VMs not migrating when Ceph is degraded in 3-Node Full-Mesh Cluster

Aug 20, 2025
1
0
1
Germany
Hello Community,

I am currently setting up our new 3-Node Proxmox Cluster, pretty new to Proxmox itself. We are Using Full-Mesh with 25Gbit/s cards for Ceph, 10Gbit/s cards for Coro/VMBR and 18 (6 per Node) SATA 6G Enterprise SSDs. Ceph performance took a bit of testing, but we are now at a point where we are happy with it (PGs did make a huge difference, disabled autobalancing and went from 32 to 512).

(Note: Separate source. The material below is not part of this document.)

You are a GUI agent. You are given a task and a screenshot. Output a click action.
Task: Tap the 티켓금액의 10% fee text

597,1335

Installed the Servers on Proxmox 9, Full-Mesh was configured using the SDN-Fabrics feature.

Now I am testing HA functionality and am running into a bit of a problem.

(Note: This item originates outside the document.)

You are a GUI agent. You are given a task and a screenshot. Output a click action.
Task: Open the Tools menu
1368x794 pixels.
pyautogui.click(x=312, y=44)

Scenario A: Full Node failure

This works fine; whether I simulate the failure by unplugging any and all network connections, the VMs which are added as HA resources migrate to the other two nodes as expected.

Scenario B: Coro/VMBR Uplink failure

Same as above, VMs migrate as expected.

Scenario C: Single Ceph port failure

When I pull the connection between two nodes, e.g. pve1 and pve2, ceph still works as expected and the VMs are not affected. This tells me the fabric is working as intended.

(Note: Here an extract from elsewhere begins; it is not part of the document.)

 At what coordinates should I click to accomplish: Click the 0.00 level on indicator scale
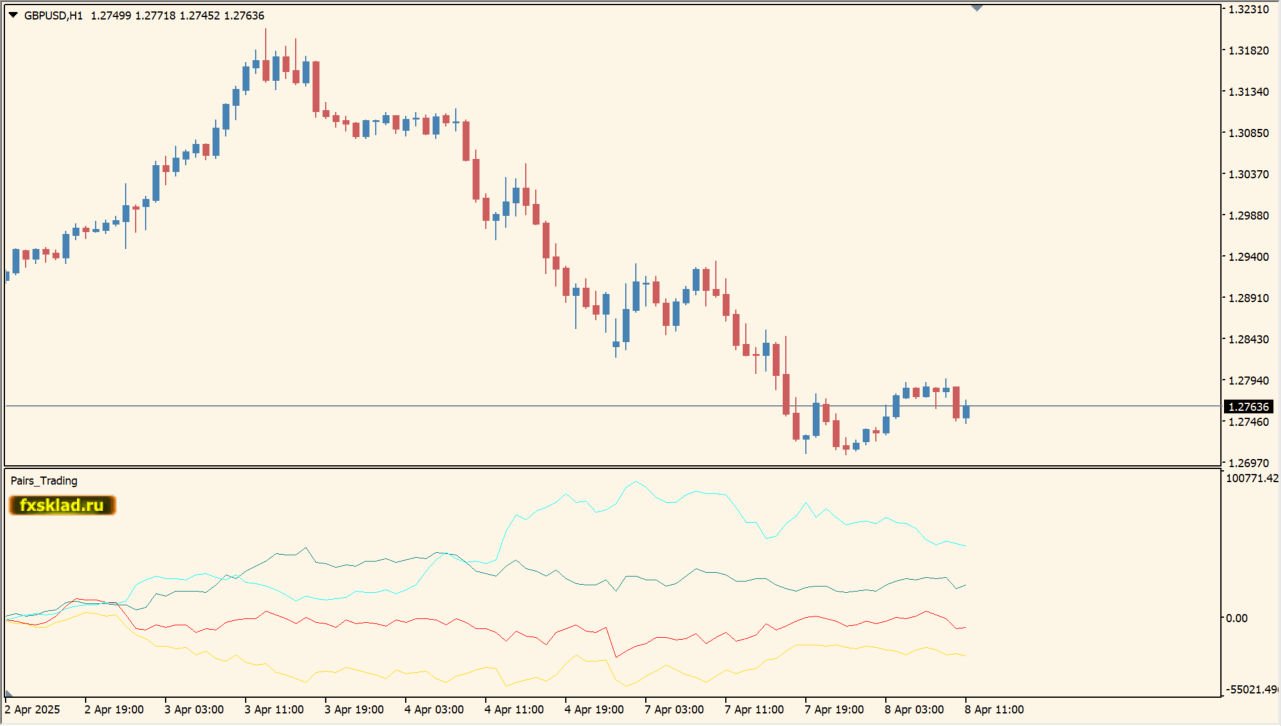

Scenario D: Full Ceph network card failure

This is where it gets confusing. If I pull the cables on both ports of, lets say node pve2, Ceph goes into degraded state as expected, and reports 6 OSD/1 Host/1 MON down. But since the node is still reachable on the cluster network, the VMs stall and stay on that node. HA resources show they are stuck in "recovery" state, and I cant migrate them manually. When I try, the task eventually ends up with the status "migration aborted". I thought that maybe shutting down the node would allow me to start the VMs on one of the remaining ones, but when I try to migrate them, I just get a message "no route to host". Which is expected, since pve2 is down, but shouldn't the VM data be available on both other nodes beacuse of Ceph?

I found a thread from 2017 that seems to ask about the same problem, but was unresolved:

It looks like the Proxmox Quorum and Ceph MONs dont talk to each other, so the former thinks all is OK (because Coro works as expected) while the latter see that Ceph is (obviously) degraded. Maybe this is a configuration issue, but I could not find anything pertaining to this. Is this not a potential SPOF?

Maybe someone with a bit more experience can shed some light on this?
 
Maybe someone with a bit more experience can shed some light on this?
Unfortunately no light, but yes, I experienced the same thing and just tried to not run into this problem by avoiding using mesh network for CEPH and using two switches. If both fail, everything fails, so not unexpected problems.